**Page text**
>>
To read the bill text of H.R. 982, the "Furthering Asbestos Claim Transparency (FACT) Act of 2013,” please click here. To read the prepared testimony from the House Judiciary Committee's March 13 hearing on the bill, please click here.
Energy Future Holdings Corp., the power company that went private in a record $45 billion buyout only to say last month that it could go bankrupt, is facing a new headache as a unit's creditors have filed a $725 million lawsuit to recover unpaid interest, Reuters reported yesterday. Affiliates of the hedge fund Aurelius Capital Management LP sued seven current and former Energy Future Competitive Holdings Ltd directors, saying that they improperly let the parent once known as TXU Corp. be repaid billions of dollars of fraudulent intra-company loans without ensuring full payment to creditors. Aurelius accused Energy Future Chief Executive John Young and the other directors of showing a "demonstrated indifference" to creditors stemming in part from conflicts of interest, and said that these directors should pay the interest owed.
Ahern Rentals Inc. says that it is ready to start searching for lenders to provide the $350 million in new financing it needs to pay down its debt and take it out of chapter 11 protection, Dow Jones Daily Bankruptcy Review reported today. The construction-equipment-rental company on Monday filed papers requesting bankruptcy court approval to hire Bank of America and its Merrill Lynch unit to put together the bankruptcy exit loan and line up lenders to participate in the financing. Bank of America would act as agent for the $350 million senior secured asset-based revolving credit facility, while its Merrill Lynch unit would serve as lead arranger and bookrunner.
<<
**Required tasks**
1. List every distinct dollar amount mentioned in the legal news page.
2. Pick up the legal news page after its final sentence and continue it.

**Given information**
>>
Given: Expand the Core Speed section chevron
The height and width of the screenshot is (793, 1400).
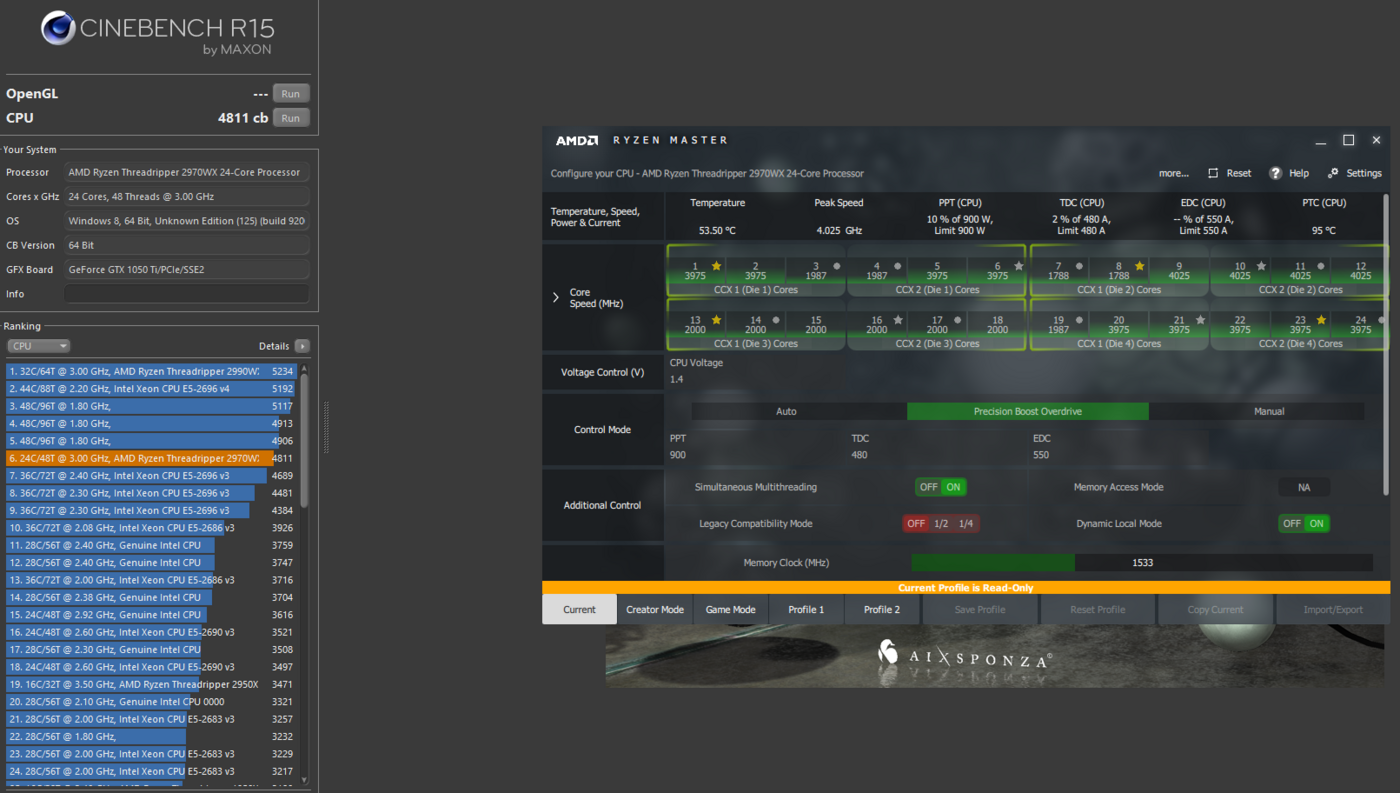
<<
**Responses per task**
1. $45 billion, $725 million, $350 million

2.
Italian automaker Fiat Chief Executive Sergio Marchionne said yesterday that he expected a U.S. court to rule on the valuation of a stake in Chrysler by June or July, Reuters reported yesterday. Fiat owns 58.5 percent of Chrysler, while VEBA, a health care trust affiliated with the United Autoworkers' Union, owns the rest. As part of Chrysler's 2009 exit from bankruptcy, Fiat was given the right to buy 16.6 percent of Chrysler in tranches of up to 3.3 percent until 2016. Fiat and VEBA are in court arguing over the value of the 16.6 percent stake. The next hearing in the court case is due on April 25.